**TEXT BLOCK**
──────────────────────────────

The Cuba Hoaxes

     When President Kennedy was assassinated on November 22, 1963 top US officials thought that it was a conspiracy.
Because of Oswald's defection to Russia and his support of Fidel Castro, the suspicion was that he was acting on behalf
of Castro or the Russians. This was later reinforced by a series of hoaxes designed to link Oswald to Castro.
     On November 25,  1963 a Nicaraguan intelligence officer sympathetic to the Cuban exiles named Alvarado
Ugarte Gilberto claimed that on September 18, 1963 he saw a Cuban consulate employee give $6,5000 in cash to Oswald to assassinate the President. Because his story was so elaborate and because it fit in with the prevailing suspicions in the intelligence community it was widely believed to be true. But under intense questioning by the CIA, Alvarado's story began to unravel. Oswald could not have been at the Cuban Consulate in Mexico on the day that he allegedly received the cash,
because he was known to have been in New Orleans appplying for unemployment insurance.  And there was no
red-headed Negro Cuban intelligence officer working at the Cuban Consulate in Mexico. Alvarado admitted that
he had made up the story in hopes that the US would be prompted to invade Cuba in retaliation. The assassination of
a head of state is a casus belli. Another false allegation seemed to confirm Alvarado's story. A Cuban named
Fernando Penabaz claimed that Oswald had been contacted in Nicaragua by a Cuban intelligence officer. But Penabaz
had no direct knowledge. His story came from two Cuban Exile leaders, Sixto Mesa and Miguel de Leon, associates of
the Cuban Exile leader Manuela Artime. Helping to spread these false rumors were the virulent anti-Communist
journalists Jerry and James Buchanan in Miami. One of their stories alleged that Oswald had been seen in Miami in
contact with a Cuban intelligence officer. It turned out that the source of their story was CIA operative Frank Sturgis.
None of the facts checked out and Oswald was never in Miami. It was yet another hoax.

──────────────────────────────

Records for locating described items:
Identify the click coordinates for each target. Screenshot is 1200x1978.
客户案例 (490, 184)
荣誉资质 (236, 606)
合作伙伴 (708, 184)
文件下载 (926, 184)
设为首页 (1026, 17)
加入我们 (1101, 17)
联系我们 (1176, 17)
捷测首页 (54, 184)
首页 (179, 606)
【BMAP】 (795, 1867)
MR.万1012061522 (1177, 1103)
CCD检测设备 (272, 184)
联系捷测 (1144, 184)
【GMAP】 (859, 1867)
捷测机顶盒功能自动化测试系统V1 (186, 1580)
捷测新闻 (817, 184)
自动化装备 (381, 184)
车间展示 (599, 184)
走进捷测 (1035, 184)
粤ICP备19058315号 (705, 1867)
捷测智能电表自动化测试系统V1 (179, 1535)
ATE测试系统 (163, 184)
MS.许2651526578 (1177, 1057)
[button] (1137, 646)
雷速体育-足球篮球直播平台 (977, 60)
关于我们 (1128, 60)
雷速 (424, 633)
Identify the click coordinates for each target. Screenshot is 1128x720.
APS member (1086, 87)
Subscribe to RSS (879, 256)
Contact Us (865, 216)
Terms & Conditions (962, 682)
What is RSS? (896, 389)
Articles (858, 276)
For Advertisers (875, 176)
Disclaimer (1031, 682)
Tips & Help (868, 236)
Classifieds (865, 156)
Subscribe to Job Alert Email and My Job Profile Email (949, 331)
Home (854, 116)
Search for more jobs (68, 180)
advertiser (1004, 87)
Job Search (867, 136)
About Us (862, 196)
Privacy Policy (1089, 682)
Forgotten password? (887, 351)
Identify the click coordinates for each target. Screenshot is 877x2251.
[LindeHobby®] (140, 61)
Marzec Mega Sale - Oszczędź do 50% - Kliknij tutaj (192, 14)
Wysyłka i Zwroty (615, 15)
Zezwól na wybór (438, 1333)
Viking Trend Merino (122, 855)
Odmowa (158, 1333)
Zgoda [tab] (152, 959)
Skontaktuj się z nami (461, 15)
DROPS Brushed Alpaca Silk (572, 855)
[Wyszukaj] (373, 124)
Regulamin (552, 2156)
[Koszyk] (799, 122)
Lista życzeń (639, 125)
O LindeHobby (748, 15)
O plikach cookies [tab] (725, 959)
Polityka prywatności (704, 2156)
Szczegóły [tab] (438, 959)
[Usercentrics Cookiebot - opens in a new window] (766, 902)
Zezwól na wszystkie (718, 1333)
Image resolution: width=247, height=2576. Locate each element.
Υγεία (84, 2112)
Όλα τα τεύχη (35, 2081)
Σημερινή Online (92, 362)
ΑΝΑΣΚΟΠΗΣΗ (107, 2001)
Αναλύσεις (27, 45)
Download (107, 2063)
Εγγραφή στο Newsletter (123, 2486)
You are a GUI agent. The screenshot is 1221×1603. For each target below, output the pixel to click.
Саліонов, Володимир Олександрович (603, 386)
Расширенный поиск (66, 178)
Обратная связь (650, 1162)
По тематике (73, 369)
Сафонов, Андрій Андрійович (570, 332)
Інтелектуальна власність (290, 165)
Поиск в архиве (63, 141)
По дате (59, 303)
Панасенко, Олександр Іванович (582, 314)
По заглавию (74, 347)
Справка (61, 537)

──────────────────────────────

**TO DO**
a) Write out the part of the Cuba hoaxes text starting at "When President Kennedy" and ending at "Oswald to Castro.", switching "conspiracy" to "plot".
b) Answer these questions from the Cuba hoaxes text:
(i) On what date was President Kennedy assassinated?
(ii) In what city was Oswald known to have been on the day he allegedly received the cash?
(iii) Who turned out to be the source of the Buchanans' story about Oswald in Miami?

**PROBLEM SOLUTIONS**
a)
When President Kennedy was assassinated on November 22, 1963 top US officials thought that it was a plot.
Because of Oswald's defection to Russia and his support of Fidel Castro, the suspicion was that he was acting on behalf
of Castro or the Russians. This was later reinforced by a series of hoaxes designed to link Oswald to Castro.

b)
(i) November 22, 1963
(ii) New Orleans
(iii) CIA operative Frank Sturgis